What is expected: Type out every line of the data again, exactly.

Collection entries
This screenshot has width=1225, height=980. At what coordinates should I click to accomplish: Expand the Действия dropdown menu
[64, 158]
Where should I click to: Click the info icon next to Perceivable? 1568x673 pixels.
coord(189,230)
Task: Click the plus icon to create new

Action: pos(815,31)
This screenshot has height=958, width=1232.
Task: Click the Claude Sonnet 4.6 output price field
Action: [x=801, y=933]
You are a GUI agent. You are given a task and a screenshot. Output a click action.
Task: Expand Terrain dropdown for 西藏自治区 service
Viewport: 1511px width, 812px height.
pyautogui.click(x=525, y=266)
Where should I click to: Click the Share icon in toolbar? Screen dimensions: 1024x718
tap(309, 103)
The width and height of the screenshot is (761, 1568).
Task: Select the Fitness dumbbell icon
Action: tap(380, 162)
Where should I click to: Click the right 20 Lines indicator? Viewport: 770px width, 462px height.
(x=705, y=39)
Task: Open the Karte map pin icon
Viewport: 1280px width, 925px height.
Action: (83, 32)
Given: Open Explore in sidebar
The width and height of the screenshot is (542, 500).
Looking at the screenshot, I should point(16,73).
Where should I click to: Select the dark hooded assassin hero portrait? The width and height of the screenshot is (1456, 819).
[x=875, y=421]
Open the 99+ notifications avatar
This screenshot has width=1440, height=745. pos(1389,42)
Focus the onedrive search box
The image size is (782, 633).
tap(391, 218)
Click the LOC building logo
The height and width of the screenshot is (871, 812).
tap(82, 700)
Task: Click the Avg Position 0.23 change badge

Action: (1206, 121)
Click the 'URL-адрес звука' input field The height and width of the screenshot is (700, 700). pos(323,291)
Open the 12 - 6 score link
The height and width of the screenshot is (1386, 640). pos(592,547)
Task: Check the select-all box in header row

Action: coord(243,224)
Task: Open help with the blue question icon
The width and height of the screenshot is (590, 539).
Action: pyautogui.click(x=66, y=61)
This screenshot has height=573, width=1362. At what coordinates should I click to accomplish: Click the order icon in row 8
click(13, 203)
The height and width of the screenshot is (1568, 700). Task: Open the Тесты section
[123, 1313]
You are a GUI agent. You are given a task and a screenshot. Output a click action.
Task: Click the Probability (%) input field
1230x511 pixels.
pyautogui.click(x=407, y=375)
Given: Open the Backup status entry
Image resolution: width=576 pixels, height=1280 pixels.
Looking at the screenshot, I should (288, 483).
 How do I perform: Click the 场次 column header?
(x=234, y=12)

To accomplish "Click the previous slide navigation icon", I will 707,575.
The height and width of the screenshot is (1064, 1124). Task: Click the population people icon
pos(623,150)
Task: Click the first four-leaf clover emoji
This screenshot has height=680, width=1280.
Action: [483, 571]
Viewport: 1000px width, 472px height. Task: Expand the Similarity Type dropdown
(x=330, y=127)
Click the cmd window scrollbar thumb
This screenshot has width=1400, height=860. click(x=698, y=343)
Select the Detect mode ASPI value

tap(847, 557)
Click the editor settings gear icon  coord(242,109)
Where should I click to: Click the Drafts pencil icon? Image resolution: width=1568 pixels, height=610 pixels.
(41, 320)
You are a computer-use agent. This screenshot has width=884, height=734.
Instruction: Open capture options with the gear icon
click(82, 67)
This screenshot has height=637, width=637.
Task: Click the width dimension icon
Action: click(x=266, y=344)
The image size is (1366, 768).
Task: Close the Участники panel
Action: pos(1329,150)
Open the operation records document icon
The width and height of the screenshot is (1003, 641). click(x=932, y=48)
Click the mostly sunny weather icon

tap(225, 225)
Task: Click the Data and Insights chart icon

Task result:
This screenshot has width=1225, height=980. At what coordinates should I click to accomplish: Expand the Действия dropdown menu
[64, 158]
Where should I click to: Click the info icon next to Perceivable? 1568x673 pixels.
coord(189,230)
Task: Click the plus icon to create new

Action: pos(815,31)
This screenshot has height=958, width=1232.
Task: Click the Claude Sonnet 4.6 output price field
Action: [x=801, y=933]
You are a GUI agent. You are given a task and a screenshot. Output a click action.
Task: Expand Terrain dropdown for 西藏自治区 service
Viewport: 1511px width, 812px height.
pyautogui.click(x=525, y=266)
Where should I click to: Click the Share icon in toolbar? Screen dimensions: 1024x718
tap(309, 103)
The width and height of the screenshot is (761, 1568).
Task: Select the Fitness dumbbell icon
Action: tap(380, 162)
Where should I click to: Click the right 20 Lines indicator? Viewport: 770px width, 462px height.
(x=705, y=39)
Task: Open the Karte map pin icon
Viewport: 1280px width, 925px height.
Action: (83, 32)
Given: Open Explore in sidebar
The width and height of the screenshot is (542, 500).
Looking at the screenshot, I should point(16,73).
Where should I click to: Select the dark hooded assassin hero portrait? The width and height of the screenshot is (1456, 819).
[x=875, y=421]
Open the 99+ notifications avatar
This screenshot has width=1440, height=745. pos(1389,42)
Focus the onedrive search box
The image size is (782, 633).
tap(391, 218)
Click the LOC building logo
The height and width of the screenshot is (871, 812).
tap(82, 700)
Task: Click the Avg Position 0.23 change badge

Action: (1206, 121)
Click the 'URL-адрес звука' input field The height and width of the screenshot is (700, 700). pos(323,291)
Open the 12 - 6 score link
The height and width of the screenshot is (1386, 640). pos(592,547)
Task: Check the select-all box in header row

Action: coord(243,224)
Task: Open help with the blue question icon
The width and height of the screenshot is (590, 539).
Action: pyautogui.click(x=66, y=61)
This screenshot has height=573, width=1362. At what coordinates should I click to accomplish: Click the order icon in row 8
click(13, 203)
The height and width of the screenshot is (1568, 700). Task: Open the Тесты section
[123, 1313]
You are a GUI agent. You are given a task and a screenshot. Output a click action.
Task: Click the Probability (%) input field
1230x511 pixels.
pyautogui.click(x=407, y=375)
Given: Open the Backup status entry
Image resolution: width=576 pixels, height=1280 pixels.
Looking at the screenshot, I should (288, 483).
 How do I perform: Click the 场次 column header?
(x=234, y=12)

To accomplish "Click the previous slide navigation icon", I will 707,575.
The height and width of the screenshot is (1064, 1124). Task: Click the population people icon
pos(623,150)
Task: Click the first four-leaf clover emoji
This screenshot has height=680, width=1280.
Action: [483, 571]
Viewport: 1000px width, 472px height. Task: Expand the Similarity Type dropdown
(x=330, y=127)
Click the cmd window scrollbar thumb
This screenshot has width=1400, height=860. click(x=698, y=343)
Select the Detect mode ASPI value

tap(847, 557)
Click the editor settings gear icon  coord(242,109)
Where should I click to: Click the Drafts pencil icon? Image resolution: width=1568 pixels, height=610 pixels.
(41, 320)
You are a computer-use agent. This screenshot has width=884, height=734.
Instruction: Open capture options with the gear icon
click(82, 67)
This screenshot has height=637, width=637.
Task: Click the width dimension icon
Action: click(x=266, y=344)
The image size is (1366, 768).
Task: Close the Участники panel
Action: pos(1329,150)
Open the operation records document icon
The width and height of the screenshot is (1003, 641). click(x=932, y=48)
Click the mostly sunny weather icon

tap(225, 225)
Task: Click the Data and Insights chart icon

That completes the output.